* **Task requirements**:
#1 Summarize the forum thread on the Australian market in two sentences.
#2 Write the next part of the forum thread on the Australian market, picking up from where it stops.

Fingers crossed... Aussie markets can't be that bad to justify further downward pressure????


----------



## juw177 (4 July 2008)

US holidays are know to have a bullish bias worldwide, with low volume.


----------



## MichaelD (4 July 2008)

I'll stick my neck on the chopping block and declare the bottoming process to have gone as low as it's going to. What the heck, 'tis a fun game.

Why?
 - there has been a blow off - yesterday (as requested by WayneL) - a good shake-out of all those in resources.
 - the mainstream news has officially declared it a bear market.


----------



## Sean K (4 July 2008)

MichaelD said:


> I'll stick my neck on the chopping block and declare the bottoming process to have gone as low as it's going to. What the heck, 'tis a fun game.
> 
> Why?
> - there has been a blow off - yesterday (as requested by WayneL) - a good shake-out of all those in resources.
> - the mainstream news has officially declared it a bear market.




Sorry Michael, are you calling a bottom, or what?)


----------



## explod (4 July 2008)

[Source data]

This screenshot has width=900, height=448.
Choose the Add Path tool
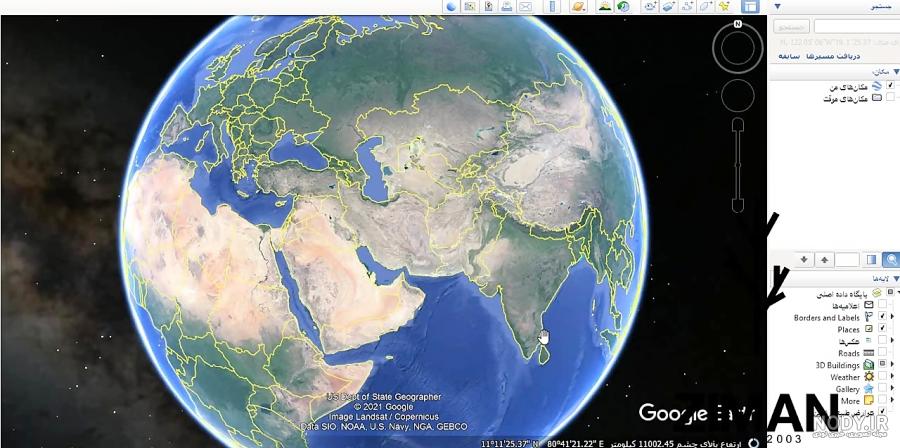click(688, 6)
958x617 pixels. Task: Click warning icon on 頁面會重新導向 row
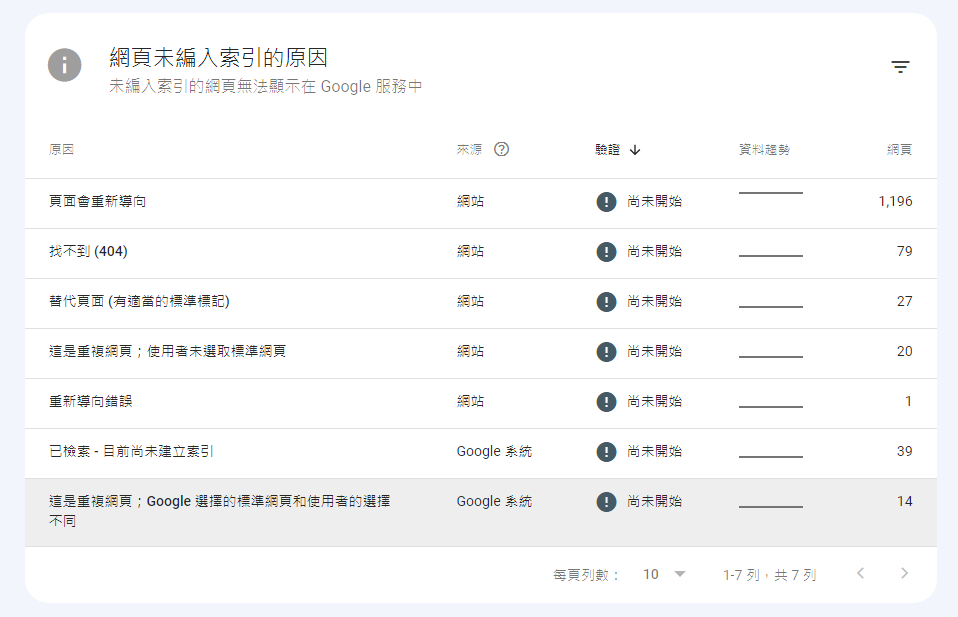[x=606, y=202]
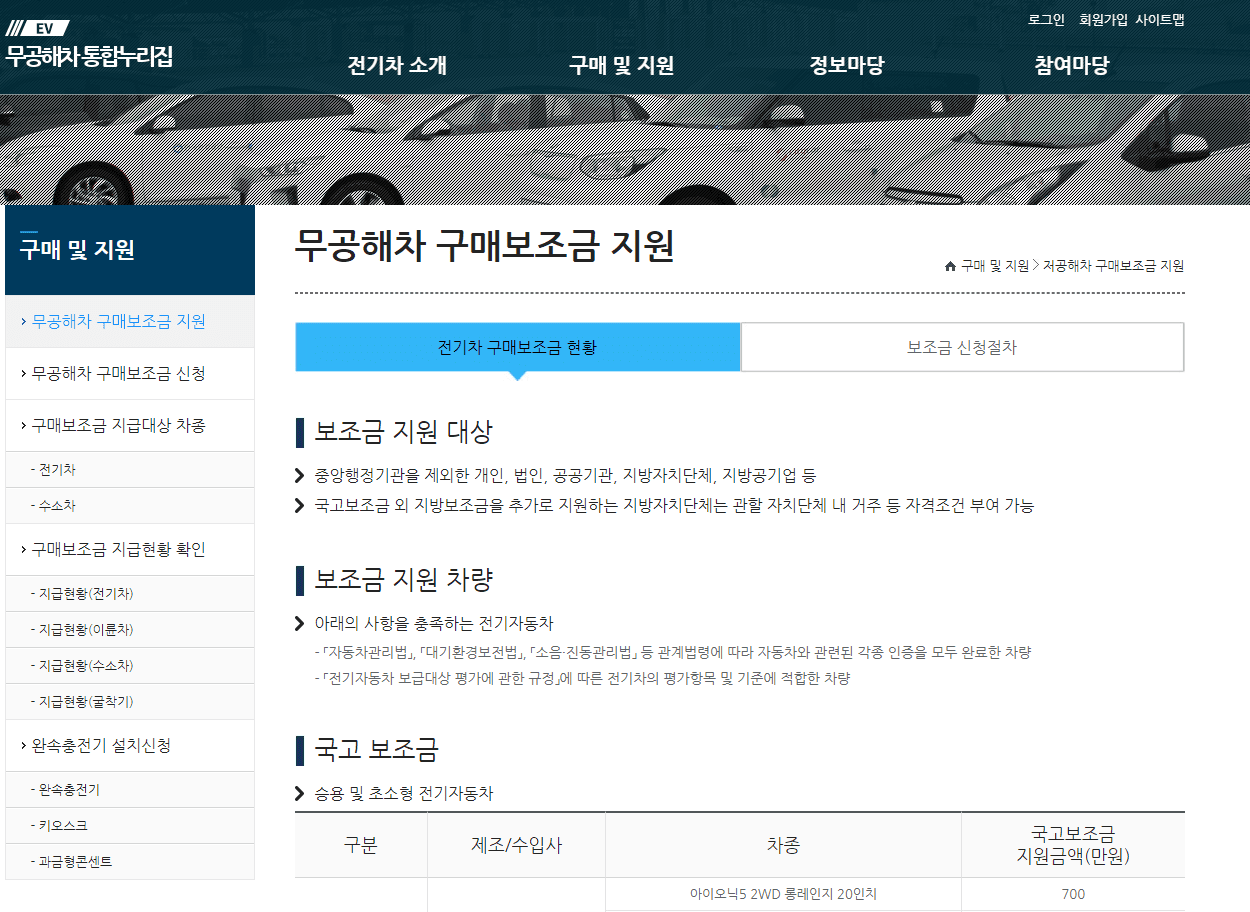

* **Answers to the exercises**:
#1 One poster hopes Australian markets are not bad enough to justify further downward pressure, and juw177 notes that US holidays are known to have a bullish bias worldwide with low volume. MichaelD declares the bottoming process over, citing a blow-off the day before that shook out those in resources and the mainstream news officially declaring a bear market, and Sean K asks whether MichaelD is calling a bottom.

#2
MichaelD said:


> I'll stick my neck on the chopping block and declare the bottoming process to have gone as low as it's going to. What the heck, 'tis a fun game.




I would not stick it out, even if there was only a remote chance of a falling blade.

However I do often suffer foot and mouth on this forum so am no judge.


----------



## Speewha (4 July 2008)

Hello,

Bottoms that have blown off.. how low can it get !


----------



## korrupt_1 (4 July 2008)

MichaelD said:


> - the mainstream news has officially declared it a bear market.




Do you think it will stop going down now that it's a confirmed Bear market on the DOW?

I doubt it...

The confirmation may entice some bargain hunters to top up on oversold stocks and a much needed relief rally may start, but fundamentally its going to go lower...



> The Dow slipped into a bear market for the 12th time since 1962 yesterday, according to Westport, Connecticut-based research firm Birinyi Associates Inc. Prior declines averaged 29 percent and lasted 322 days, Birinyi data show. The biggest was a 45 percent drop over 694 days starting in January 1973.  http://www.bloomberg.com/apps/news?pid=newsarchive&sid=aghpdCq8n9xo


----------



## Aussiejeff (4 July 2008)

korrupt_1 said:


> Do you think it will stop going down now that it's a confirmed Bear market on the DOW?
> 
> I doubt it...
> 
> The confirmation may entice some bargain hunters to top up on oversold stocks and a much needed relief rally may start, but fundamentally its going to go lower...




As of late, I would call it the *up, DOOWWNN, up, DOOWWN* syndrome.... 



AJ


----------



## roland (4 July 2008)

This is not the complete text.